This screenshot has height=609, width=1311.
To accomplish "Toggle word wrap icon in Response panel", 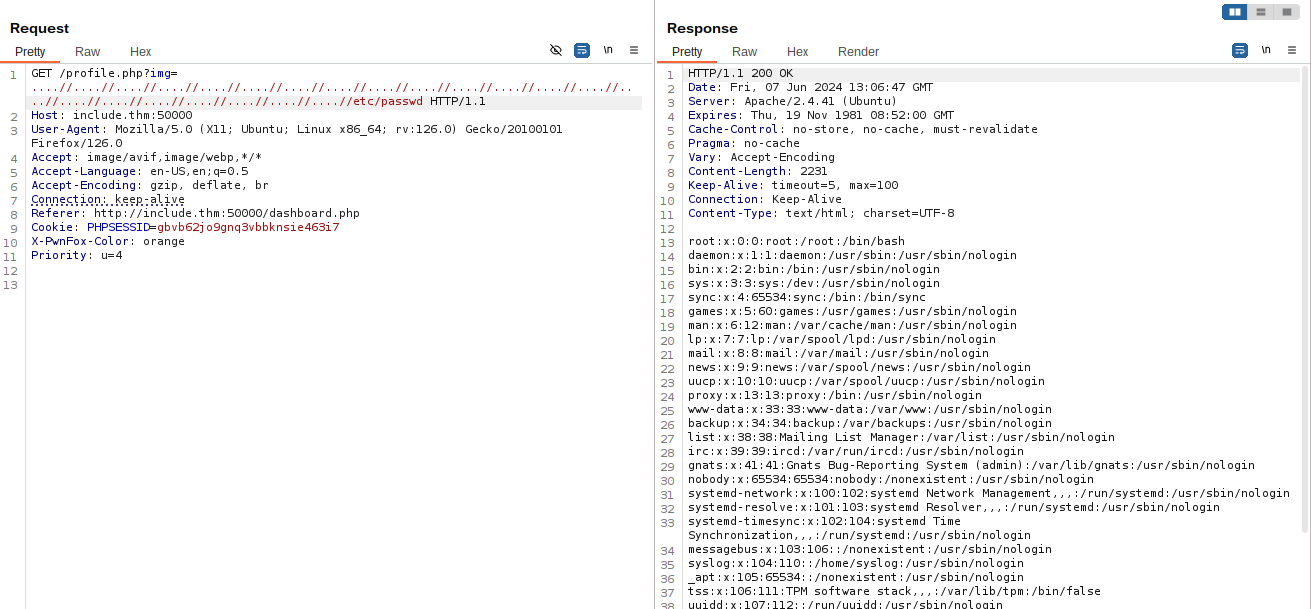I will point(1240,50).
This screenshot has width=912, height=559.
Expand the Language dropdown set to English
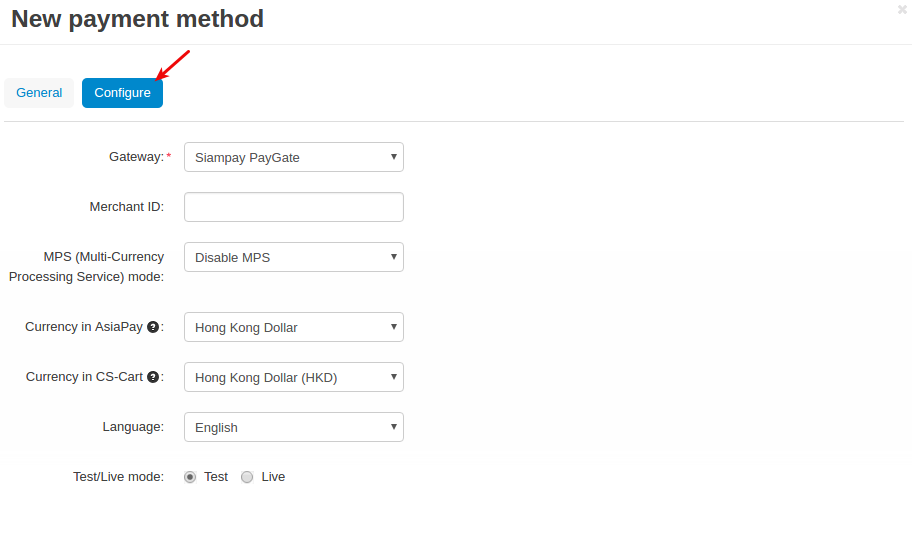click(294, 427)
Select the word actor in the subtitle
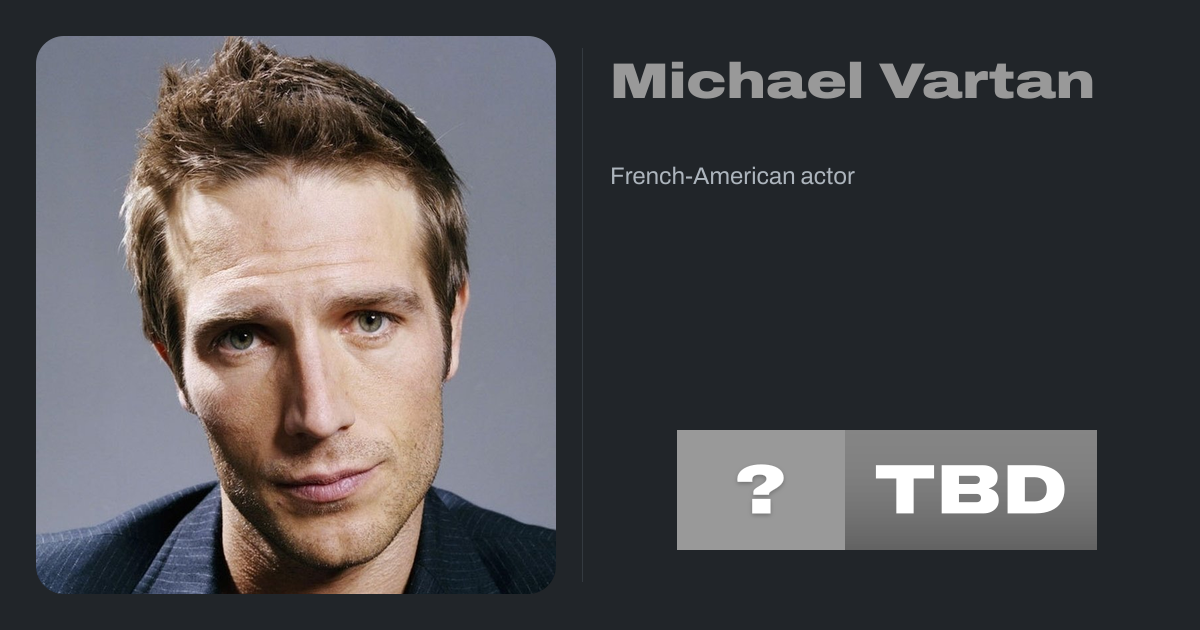Viewport: 1200px width, 630px height. pos(828,177)
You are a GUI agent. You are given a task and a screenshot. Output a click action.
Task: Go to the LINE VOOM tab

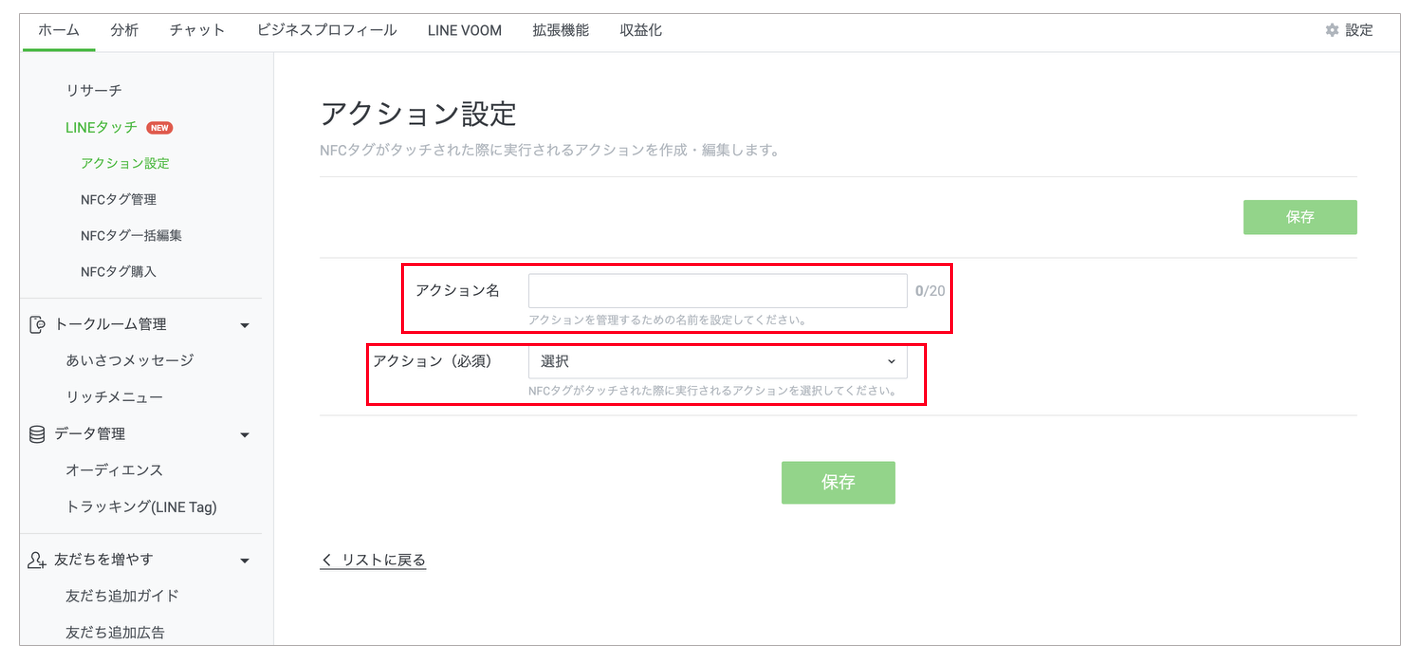464,30
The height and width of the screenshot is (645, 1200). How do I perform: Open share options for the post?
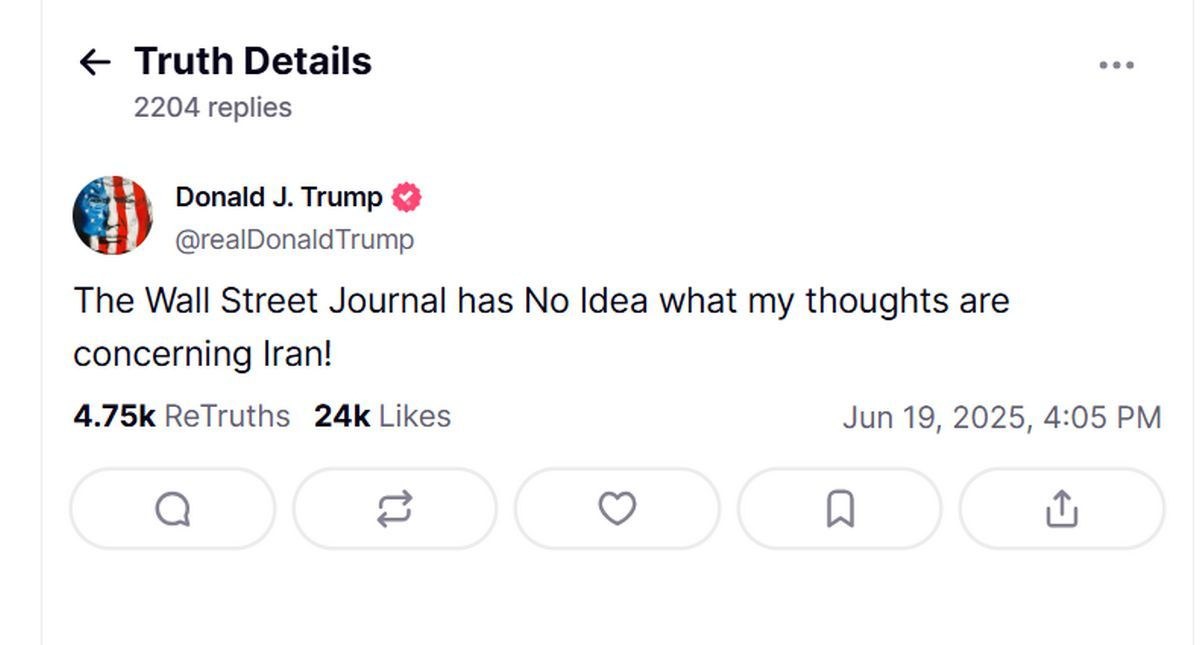[1061, 509]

····················

What you will do:
Would you copy out every line in the records that includes the string "This"?

Finished exercise:
This screenshot has height=609, width=1311.
This screenshot has width=912, height=559.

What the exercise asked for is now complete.